They Took All the Credit

December 12, 2019

It’s rare that an amazing achievement that stands the test of time was created by just one person. (Even Uncle John has a staff of writers and researchers.) Here are some things associated with a single individual…who got a lot of help from an associate.

Jack Daniel

The 19th century Tennessee-based distiller is so strongly associated with American whiskey that the most famous brand still bears his name, and in the possessive no less: Jack Daniel’s. Daniel was as skilled a businessman and marketer as he was a whiskey-maker however, possibly even more so. He didn’t invent whiskey distilling, he learned it from a family friend named Nearest Green. As a child, he worked for a preacher and distiller named Dan Call, who frequently left Daniel under the care of Green, an African-American slave. Green taught Daniel how to make whiskey, and when Daniel started his own company in 1866 (post Emancipation), he hired on his mentor as its first master distiller.

• _Input data_
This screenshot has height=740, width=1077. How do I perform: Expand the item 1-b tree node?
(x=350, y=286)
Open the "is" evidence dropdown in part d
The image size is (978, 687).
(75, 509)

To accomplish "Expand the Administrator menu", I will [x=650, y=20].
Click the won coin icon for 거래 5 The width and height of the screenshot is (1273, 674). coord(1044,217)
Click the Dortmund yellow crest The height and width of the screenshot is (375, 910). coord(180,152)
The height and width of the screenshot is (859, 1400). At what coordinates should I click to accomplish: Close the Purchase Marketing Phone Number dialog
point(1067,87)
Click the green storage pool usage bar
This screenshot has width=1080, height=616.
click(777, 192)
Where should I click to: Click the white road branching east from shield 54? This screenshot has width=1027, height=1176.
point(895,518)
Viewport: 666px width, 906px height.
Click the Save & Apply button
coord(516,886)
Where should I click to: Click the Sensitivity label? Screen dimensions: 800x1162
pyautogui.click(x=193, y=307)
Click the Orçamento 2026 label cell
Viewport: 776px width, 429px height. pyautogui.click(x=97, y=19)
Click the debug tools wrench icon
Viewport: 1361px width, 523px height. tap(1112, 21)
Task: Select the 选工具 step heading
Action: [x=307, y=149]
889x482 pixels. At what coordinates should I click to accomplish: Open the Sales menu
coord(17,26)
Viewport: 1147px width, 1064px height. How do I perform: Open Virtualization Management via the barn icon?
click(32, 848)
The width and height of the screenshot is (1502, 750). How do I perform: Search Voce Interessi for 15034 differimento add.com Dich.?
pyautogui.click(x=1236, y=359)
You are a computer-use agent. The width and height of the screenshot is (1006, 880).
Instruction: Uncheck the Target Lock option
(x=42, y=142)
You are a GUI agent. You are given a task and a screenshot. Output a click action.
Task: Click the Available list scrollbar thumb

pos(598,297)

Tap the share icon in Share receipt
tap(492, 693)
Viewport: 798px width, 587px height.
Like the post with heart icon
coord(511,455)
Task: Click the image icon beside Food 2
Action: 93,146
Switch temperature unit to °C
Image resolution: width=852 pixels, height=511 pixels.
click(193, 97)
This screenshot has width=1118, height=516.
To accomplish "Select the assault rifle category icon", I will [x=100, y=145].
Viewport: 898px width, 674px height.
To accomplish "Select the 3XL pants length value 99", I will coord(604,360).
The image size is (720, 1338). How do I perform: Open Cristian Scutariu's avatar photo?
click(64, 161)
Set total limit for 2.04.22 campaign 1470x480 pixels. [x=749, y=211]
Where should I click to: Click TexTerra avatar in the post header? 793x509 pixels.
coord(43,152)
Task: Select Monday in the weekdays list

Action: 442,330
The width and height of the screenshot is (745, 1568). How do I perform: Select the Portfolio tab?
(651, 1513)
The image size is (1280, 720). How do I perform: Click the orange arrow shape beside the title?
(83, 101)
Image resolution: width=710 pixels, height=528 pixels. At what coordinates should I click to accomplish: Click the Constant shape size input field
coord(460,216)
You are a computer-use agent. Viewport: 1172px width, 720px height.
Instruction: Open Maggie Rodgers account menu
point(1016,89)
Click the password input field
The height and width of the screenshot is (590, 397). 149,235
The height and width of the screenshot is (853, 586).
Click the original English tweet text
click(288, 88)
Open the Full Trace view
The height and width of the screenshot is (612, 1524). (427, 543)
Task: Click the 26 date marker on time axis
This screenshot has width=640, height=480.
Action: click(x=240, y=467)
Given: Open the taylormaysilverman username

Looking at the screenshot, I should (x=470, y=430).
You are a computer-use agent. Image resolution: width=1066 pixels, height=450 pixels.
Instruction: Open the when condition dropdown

• _Parts of the exercise_
- A) In the article about Jack Daniel, what was the name of the preacher and distiller Daniel worked for as a child?
- B) Print everything in the article about Jack Daniel from "They Took All" down to "from an associate.".
- C) Name every person the article about Jack Daniel mentions by name.

• _Replies_
- A) Dan Call

- B)
They Took All the Credit

December 12, 2019

It’s rare that an amazing achievement that stands the test of time was created by just one person. (Even Uncle John has a staff of writers and researchers.) Here are some things associated with a single individual…who got a lot of help from an associate.

- C)
Uncle John
Jack Daniel
Nearest Green
Dan Call